(Rows excerpted from a collection)
-- begin --
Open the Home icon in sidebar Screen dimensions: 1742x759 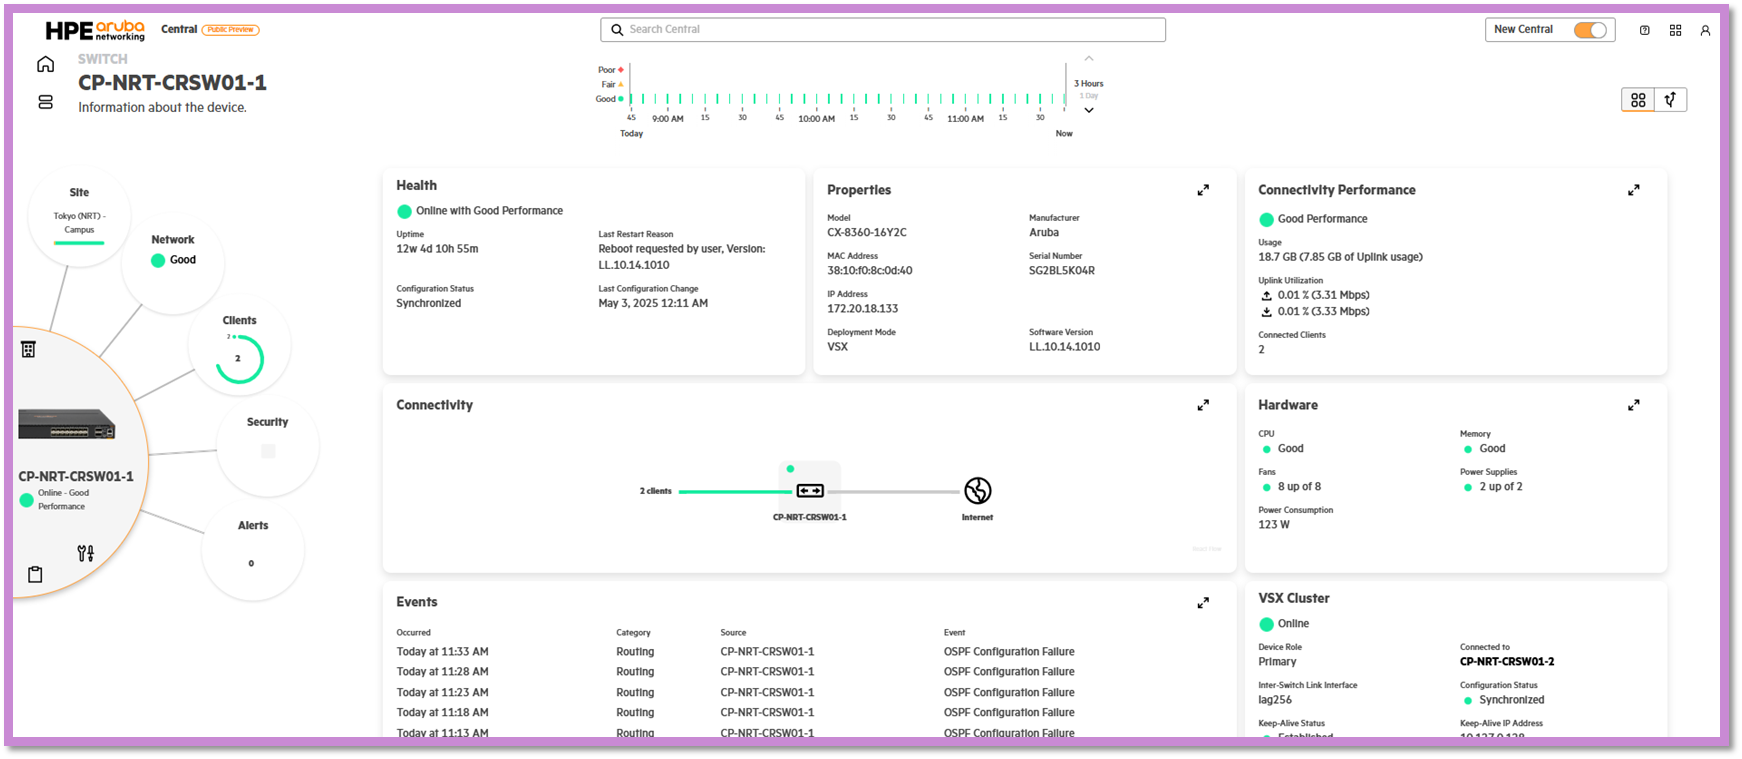45,65
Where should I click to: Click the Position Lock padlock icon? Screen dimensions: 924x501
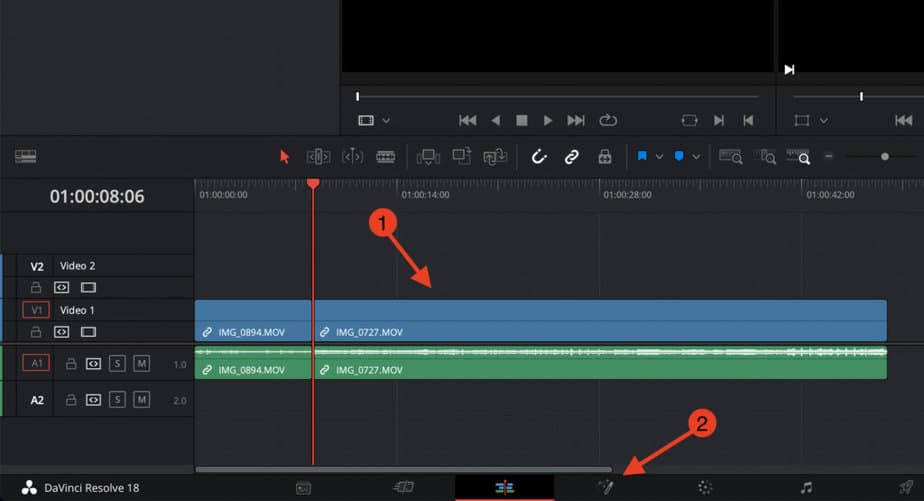pos(605,157)
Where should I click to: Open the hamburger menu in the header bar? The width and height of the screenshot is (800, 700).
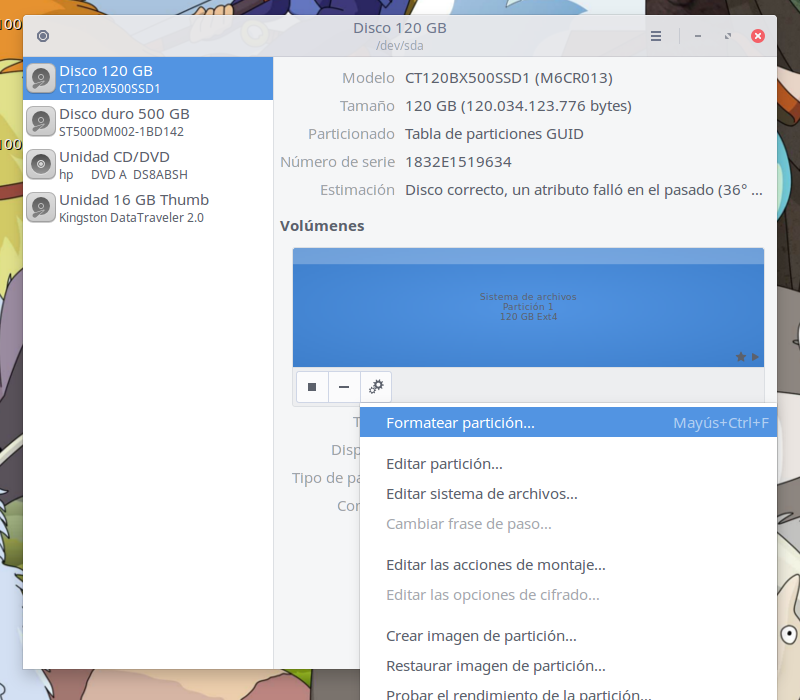(x=656, y=36)
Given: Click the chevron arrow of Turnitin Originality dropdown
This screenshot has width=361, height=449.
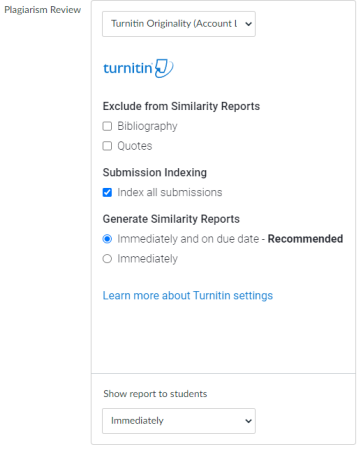Looking at the screenshot, I should coord(248,24).
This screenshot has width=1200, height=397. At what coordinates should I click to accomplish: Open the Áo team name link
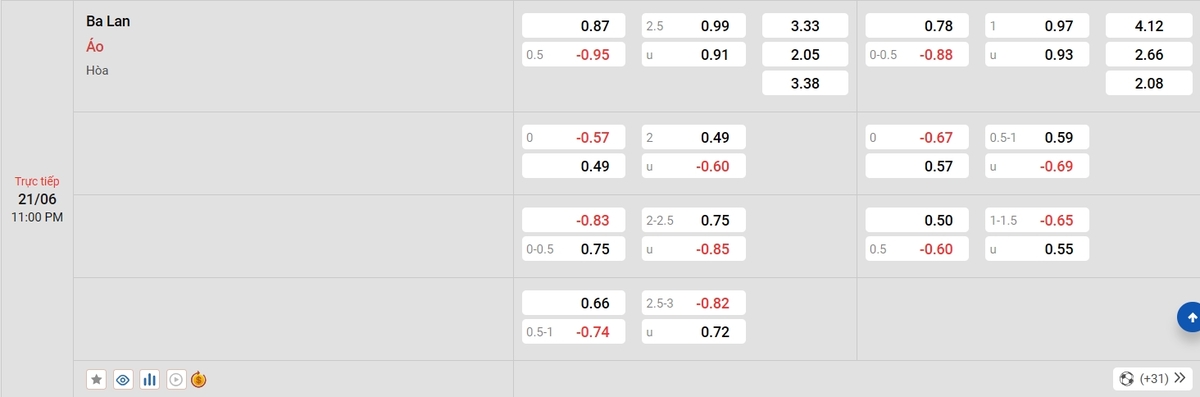point(95,46)
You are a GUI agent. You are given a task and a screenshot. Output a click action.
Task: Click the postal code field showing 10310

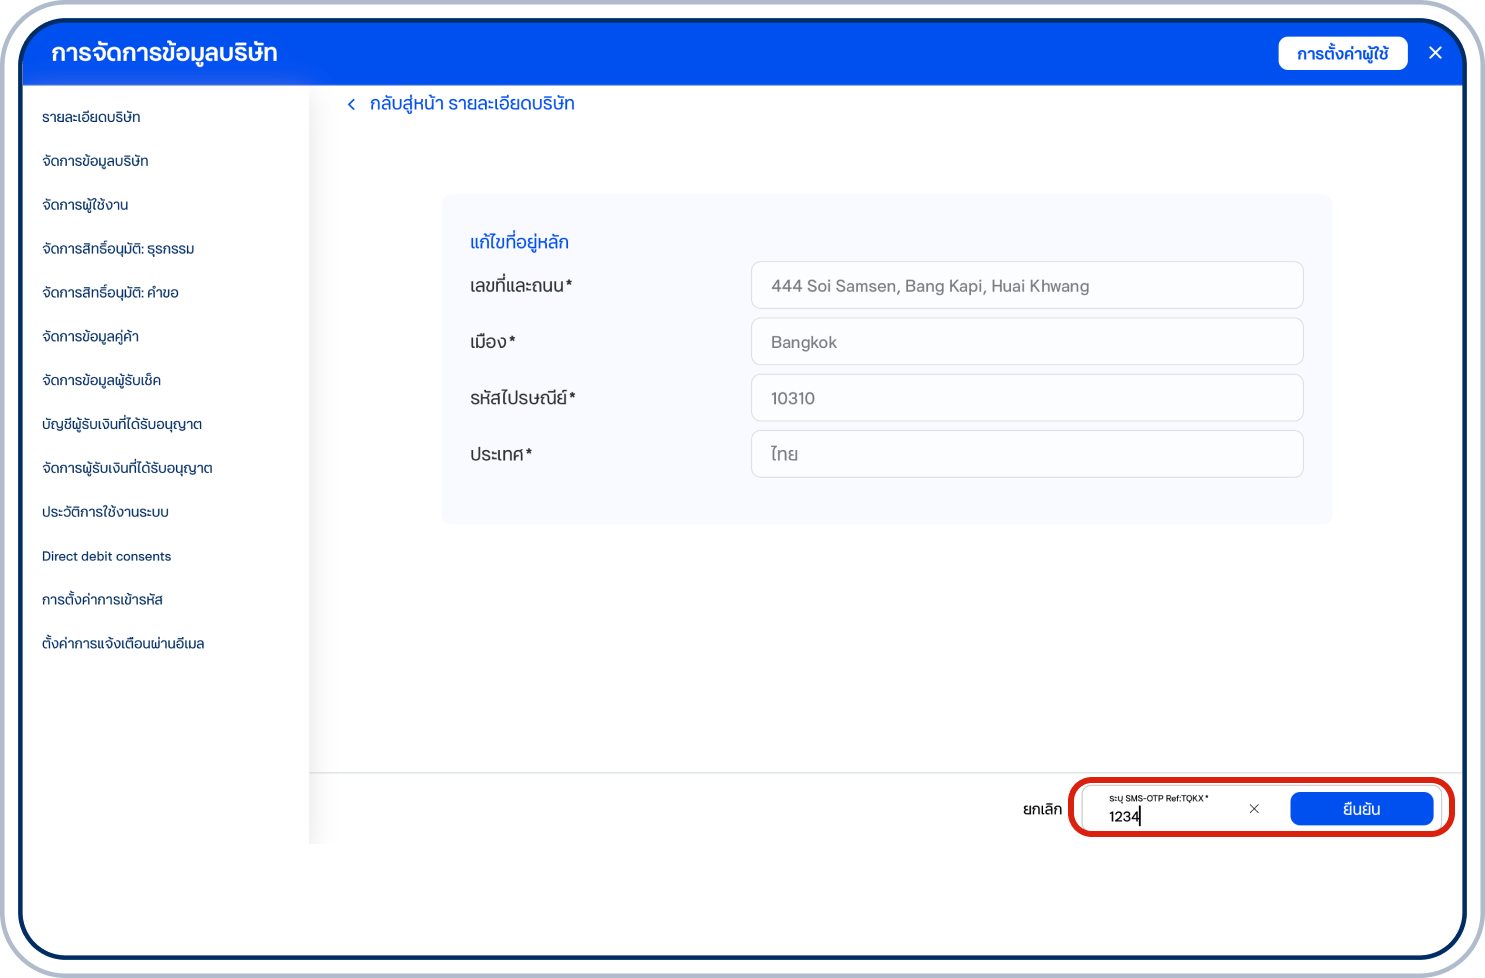1026,398
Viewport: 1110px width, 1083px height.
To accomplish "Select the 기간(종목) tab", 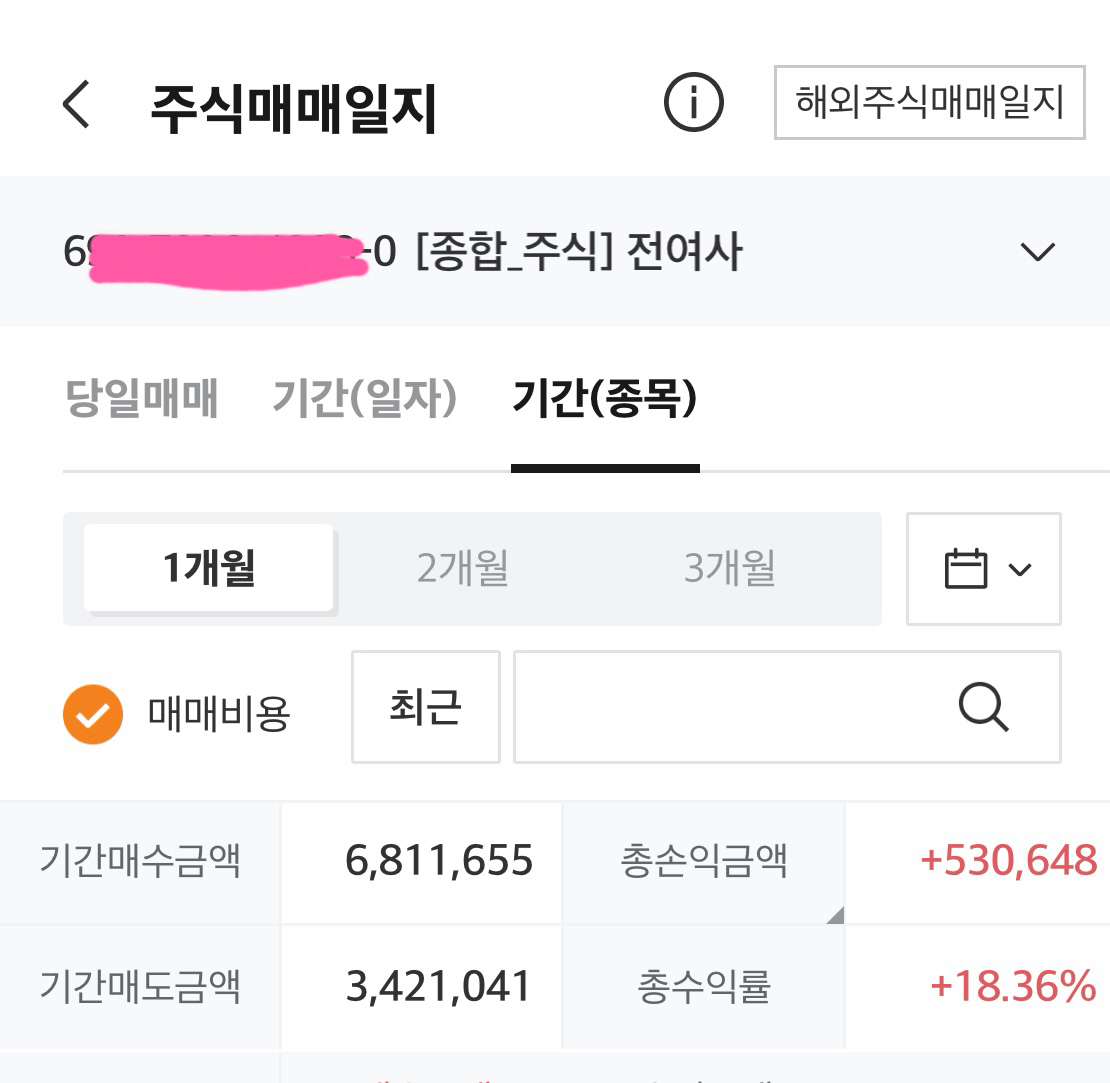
-- end --
WRITTEN PROBLEM
Express the lines from the line with "Where should I click to: Open" to the line with "(x=656, y=36)", both included, as a Markdown table with the columns No. and Text. Number each line, skip blank lines, and leave the pictures out.

CORRECT ANSWER
| No. | Text |
|---|---|
| 1 | Where should I click to: Open the hamburger menu in the header bar? The width and height of the screenshot is (800, 700). |
| 2 | (x=656, y=36) |